▶ [WHAT THIS TASK INVOLVES]: Once you find the line containing "Pin the SO2.diagsession CPU Usage tab", output it and every line after it to the end of the records, exactly.

···

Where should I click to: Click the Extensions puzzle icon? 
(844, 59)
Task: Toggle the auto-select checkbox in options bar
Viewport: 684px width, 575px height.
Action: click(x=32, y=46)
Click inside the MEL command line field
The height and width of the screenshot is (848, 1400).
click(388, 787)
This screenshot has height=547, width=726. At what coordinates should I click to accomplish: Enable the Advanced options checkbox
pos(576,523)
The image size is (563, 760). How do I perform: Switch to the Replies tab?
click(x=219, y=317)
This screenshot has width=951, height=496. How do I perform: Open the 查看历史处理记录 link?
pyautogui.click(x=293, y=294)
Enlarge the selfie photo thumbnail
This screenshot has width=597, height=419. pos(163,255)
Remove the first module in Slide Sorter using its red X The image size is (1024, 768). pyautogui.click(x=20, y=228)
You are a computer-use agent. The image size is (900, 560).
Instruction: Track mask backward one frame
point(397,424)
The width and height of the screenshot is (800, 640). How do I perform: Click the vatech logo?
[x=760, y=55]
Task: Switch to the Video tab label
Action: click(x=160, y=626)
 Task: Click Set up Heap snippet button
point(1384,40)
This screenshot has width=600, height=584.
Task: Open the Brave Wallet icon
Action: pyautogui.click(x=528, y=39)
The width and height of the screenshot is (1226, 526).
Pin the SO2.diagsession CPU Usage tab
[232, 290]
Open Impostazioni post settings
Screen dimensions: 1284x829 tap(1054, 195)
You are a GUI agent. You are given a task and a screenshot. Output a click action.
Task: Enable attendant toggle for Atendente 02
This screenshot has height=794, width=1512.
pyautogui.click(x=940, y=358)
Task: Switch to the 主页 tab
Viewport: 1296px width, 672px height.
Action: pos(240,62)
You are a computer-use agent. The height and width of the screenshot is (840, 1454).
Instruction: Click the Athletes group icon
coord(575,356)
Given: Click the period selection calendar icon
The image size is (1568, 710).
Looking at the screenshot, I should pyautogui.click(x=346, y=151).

···

▶ [ANSWER TO THIS EXERCISE]:
Pin the SO2.diagsession CPU Usage tab
[232, 290]
Open Impostazioni post settings
Screen dimensions: 1284x829 tap(1054, 195)
You are a GUI agent. You are given a task and a screenshot. Output a click action.
Task: Enable attendant toggle for Atendente 02
This screenshot has height=794, width=1512.
pyautogui.click(x=940, y=358)
Task: Switch to the 主页 tab
Viewport: 1296px width, 672px height.
Action: pos(240,62)
You are a computer-use agent. The height and width of the screenshot is (840, 1454).
Instruction: Click the Athletes group icon
coord(575,356)
Given: Click the period selection calendar icon
The image size is (1568, 710).
Looking at the screenshot, I should pyautogui.click(x=346, y=151).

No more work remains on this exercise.